Segment Start: DATA TO USE

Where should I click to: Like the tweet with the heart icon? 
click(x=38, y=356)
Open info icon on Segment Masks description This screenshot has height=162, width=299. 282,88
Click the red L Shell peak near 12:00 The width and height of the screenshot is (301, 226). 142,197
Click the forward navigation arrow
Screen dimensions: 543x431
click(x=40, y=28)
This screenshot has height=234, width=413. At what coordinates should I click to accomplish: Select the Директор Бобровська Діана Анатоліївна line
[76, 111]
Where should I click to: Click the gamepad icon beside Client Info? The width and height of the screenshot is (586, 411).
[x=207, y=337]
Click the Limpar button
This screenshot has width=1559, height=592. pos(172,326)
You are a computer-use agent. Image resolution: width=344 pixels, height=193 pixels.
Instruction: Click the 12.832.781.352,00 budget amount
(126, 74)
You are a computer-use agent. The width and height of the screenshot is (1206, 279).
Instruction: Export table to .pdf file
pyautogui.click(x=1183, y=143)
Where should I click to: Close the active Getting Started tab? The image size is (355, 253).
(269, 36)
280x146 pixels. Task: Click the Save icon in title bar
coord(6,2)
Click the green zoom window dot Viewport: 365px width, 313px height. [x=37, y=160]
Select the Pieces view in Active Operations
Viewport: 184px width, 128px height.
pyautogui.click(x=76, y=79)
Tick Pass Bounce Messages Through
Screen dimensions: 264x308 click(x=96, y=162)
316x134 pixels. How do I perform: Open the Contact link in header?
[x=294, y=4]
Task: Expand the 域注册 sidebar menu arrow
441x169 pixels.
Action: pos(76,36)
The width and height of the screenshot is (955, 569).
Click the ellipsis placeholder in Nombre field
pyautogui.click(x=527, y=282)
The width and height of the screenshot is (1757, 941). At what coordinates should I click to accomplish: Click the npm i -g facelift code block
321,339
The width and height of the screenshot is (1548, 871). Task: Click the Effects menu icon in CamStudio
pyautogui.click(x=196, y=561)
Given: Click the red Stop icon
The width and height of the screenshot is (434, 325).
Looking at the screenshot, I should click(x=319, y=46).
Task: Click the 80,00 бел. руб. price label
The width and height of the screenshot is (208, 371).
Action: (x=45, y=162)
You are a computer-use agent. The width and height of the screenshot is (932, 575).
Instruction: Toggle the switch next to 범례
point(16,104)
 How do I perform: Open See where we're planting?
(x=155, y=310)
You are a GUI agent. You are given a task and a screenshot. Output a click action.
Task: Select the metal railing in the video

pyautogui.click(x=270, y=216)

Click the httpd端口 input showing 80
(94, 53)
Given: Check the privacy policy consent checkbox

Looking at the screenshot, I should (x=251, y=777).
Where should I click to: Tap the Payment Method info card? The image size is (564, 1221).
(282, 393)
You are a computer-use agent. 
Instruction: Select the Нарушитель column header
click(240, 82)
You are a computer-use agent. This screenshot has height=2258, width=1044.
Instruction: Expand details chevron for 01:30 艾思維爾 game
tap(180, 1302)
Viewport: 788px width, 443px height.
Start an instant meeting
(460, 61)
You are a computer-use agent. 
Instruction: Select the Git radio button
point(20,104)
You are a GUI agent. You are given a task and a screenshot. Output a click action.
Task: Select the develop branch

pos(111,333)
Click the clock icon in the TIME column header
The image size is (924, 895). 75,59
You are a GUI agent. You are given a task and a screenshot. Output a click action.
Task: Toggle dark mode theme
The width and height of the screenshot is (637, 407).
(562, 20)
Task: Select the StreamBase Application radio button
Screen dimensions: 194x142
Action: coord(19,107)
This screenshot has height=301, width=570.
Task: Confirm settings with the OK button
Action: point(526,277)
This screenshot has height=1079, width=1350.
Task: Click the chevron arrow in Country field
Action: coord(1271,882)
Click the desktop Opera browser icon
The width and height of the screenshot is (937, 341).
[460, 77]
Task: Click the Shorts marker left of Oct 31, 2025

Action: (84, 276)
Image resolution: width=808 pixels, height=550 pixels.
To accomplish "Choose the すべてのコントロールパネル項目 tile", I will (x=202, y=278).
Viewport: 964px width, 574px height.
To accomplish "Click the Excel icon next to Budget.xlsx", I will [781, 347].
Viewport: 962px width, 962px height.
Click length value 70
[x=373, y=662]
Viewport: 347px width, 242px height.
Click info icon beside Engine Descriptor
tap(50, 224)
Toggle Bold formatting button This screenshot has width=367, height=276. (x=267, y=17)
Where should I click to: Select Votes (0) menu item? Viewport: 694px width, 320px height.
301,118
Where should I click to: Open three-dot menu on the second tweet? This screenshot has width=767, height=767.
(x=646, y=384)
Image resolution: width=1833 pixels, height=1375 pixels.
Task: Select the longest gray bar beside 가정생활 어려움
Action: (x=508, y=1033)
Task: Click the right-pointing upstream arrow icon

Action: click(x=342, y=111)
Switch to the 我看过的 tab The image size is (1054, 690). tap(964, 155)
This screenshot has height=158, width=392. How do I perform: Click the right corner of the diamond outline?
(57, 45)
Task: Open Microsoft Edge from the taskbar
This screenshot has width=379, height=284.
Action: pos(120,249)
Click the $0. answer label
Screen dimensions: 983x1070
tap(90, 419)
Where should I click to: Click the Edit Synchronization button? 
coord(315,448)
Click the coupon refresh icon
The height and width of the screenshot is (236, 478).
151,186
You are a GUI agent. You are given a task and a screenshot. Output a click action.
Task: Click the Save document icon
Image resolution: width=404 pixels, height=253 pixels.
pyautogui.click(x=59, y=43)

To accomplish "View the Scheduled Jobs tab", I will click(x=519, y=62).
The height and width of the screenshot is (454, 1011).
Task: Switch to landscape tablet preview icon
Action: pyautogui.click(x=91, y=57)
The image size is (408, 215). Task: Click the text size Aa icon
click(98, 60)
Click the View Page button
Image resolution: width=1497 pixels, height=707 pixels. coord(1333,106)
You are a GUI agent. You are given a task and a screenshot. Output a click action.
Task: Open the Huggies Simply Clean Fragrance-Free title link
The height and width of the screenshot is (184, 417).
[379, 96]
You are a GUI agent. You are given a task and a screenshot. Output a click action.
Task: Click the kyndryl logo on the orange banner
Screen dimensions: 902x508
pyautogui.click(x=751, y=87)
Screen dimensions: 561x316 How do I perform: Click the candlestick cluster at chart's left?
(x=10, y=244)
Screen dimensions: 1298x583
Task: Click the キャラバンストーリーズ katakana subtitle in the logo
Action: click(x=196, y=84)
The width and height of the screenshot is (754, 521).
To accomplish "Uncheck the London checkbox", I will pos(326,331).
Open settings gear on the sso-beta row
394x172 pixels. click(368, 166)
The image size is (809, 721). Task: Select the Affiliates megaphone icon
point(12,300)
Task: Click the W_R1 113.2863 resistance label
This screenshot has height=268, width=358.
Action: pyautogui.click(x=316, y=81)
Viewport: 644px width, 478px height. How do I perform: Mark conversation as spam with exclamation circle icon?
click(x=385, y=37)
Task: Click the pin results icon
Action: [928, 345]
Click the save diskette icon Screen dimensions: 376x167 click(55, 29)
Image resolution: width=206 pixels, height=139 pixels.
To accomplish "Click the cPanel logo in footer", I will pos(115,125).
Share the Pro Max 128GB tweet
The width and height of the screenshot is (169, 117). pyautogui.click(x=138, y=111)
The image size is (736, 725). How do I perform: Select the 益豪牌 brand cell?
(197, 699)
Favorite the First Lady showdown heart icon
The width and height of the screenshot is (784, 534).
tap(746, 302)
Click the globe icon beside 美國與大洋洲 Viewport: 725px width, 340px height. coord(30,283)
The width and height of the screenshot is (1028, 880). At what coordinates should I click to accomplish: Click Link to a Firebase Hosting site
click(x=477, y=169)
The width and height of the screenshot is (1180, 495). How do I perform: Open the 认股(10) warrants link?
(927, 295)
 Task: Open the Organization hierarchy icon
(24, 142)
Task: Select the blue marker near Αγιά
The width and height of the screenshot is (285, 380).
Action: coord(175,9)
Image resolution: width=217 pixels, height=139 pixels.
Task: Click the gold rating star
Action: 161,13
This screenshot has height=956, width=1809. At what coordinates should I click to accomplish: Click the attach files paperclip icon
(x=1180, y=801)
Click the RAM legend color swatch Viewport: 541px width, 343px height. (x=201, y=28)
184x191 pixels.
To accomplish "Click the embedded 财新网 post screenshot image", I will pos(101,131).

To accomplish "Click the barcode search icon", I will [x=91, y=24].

Segment End: DATA TO USE

TRY IT –
In the entries above, find each line that has the word "computer". Copy it.

RESULT –
You are a computer-use agent. Image resolution: width=344 pixels, height=193 pixels.
You are a computer-use agent. The width and height of the screenshot is (1206, 279).
You are a computer-use agent. The width and height of the screenshot is (932, 575).
You are a computer-use agent. 
You are a computer-use agent. This screenshot has height=2258, width=1044.
You are a computer-use agent. 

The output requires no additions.